Katledilen kadınlardan üçünün koruma kararına rağmen hayatını kaybettiğini belirten Durahim, Ceyda Yüksel örneğini gündeme taşıdı. Yüksel’in 2020’de öldürüldüğünü, ancak Yargıtay’ın sapık katile verilen müebbet hapis cezasını “suçun elem ve öfke ile işlendiği” gerekçesiyle 18 yıla indirdiğini hatırlatan Durahim, “Hukuk sistemimiz kadınları değil, katilleri koruma altına almış bulunmakta” ifadelerini kullandı.

“Sıfır tolerans değil, sıfır adalet”

TBMM’deki komisyonların “sıfır tolerans” söylemlerine rağmen iktidarın kadınları koruyamadığını dile getiren Durahim, “2025 yılında bugüne kadar 277 kadın öldürüldü. AK Parti iktidarı kadının adını sadece figüran olarak kullanıyor. Kadına yönelik şiddetin durması adına hiçbir tedbir alınmıyor, bu da failler için cesaret alanı yaratıyor” dedi.

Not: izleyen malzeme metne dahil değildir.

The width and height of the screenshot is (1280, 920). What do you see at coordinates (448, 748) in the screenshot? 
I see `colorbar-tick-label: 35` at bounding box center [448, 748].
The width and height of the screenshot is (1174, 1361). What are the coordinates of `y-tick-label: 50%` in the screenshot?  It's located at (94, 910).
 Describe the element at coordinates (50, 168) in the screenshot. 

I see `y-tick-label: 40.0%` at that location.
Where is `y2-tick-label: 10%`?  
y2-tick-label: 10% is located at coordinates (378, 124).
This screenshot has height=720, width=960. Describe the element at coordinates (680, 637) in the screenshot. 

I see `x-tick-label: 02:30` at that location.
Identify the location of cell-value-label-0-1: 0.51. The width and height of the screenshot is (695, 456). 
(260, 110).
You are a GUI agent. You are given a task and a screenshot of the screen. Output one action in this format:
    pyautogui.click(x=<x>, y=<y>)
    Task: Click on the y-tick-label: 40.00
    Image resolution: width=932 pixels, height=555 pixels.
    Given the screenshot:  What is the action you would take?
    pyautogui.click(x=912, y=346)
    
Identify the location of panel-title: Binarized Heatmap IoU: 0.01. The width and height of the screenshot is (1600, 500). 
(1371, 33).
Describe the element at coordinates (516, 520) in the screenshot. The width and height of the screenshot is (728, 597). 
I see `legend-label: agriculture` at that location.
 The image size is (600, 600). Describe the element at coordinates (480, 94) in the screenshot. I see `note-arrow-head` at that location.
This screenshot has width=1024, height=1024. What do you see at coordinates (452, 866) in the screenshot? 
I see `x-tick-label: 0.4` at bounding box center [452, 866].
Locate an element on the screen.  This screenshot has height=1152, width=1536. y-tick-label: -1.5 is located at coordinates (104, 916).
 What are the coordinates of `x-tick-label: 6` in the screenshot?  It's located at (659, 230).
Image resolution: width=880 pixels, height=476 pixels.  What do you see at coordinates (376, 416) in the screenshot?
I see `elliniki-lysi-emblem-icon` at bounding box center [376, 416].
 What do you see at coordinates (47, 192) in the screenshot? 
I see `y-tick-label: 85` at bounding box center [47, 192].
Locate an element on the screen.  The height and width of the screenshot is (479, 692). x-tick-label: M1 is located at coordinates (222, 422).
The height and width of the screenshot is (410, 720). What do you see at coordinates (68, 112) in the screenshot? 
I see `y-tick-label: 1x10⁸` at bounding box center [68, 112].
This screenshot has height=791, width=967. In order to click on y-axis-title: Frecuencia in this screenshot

Türkiye’nin dünya sıralamasına dikkat çekti

Toplumsal cinsiyet eşitsizliğinin kadın cinayetlerinin temel sebeplerinden biri olduğuna vurgu yapan Durahim, Türkiye’nin 2025 Cinsiyet Eşitliği Endeksi’nde 148 ülke arasında 135. sırada olduğunu hatırlattı. “Suudi Arabistan, Birleşik Arap Emirlikleri ve Endonezya bile Türkiye’nin önünde yer alıyor. Bu tablo, Türkiye’nin ortaçağ karanlığına sürüklendiğinin göstergesidir” dedi.

“Haksız tahrik ve iyi hal indirimleri kaldırılmalı”

6284 sayılı Kanunun tavizsiz uygulanması gerektiğini vurgulayan Durahim, İstanbul Sözleşmesi’ne geri dönülmesini savundu. “Haksız tahrik” ve “iyi hal” indirimlerinin kadın katillerine avantaj sağladığını söyleyen Durahim, “Katil katildir, iyi hali olamaz. Buna derhal son verilmelidir” dedi.

“Kadın güçlü değilse millet de güçlü değildir”

İYİ Parti olarak kadınların yanında olduklarını ifade eden Durahim, “Kadınlar ölmek istemiyor. Eşit, özgür ve demokratik bir yaşam istiyor. Biz, kadınlarımızın yanında olmaya ve mücadelemizi sürdürmeye devam edeceğiz” sözleriyle açıklamasını tamamladı.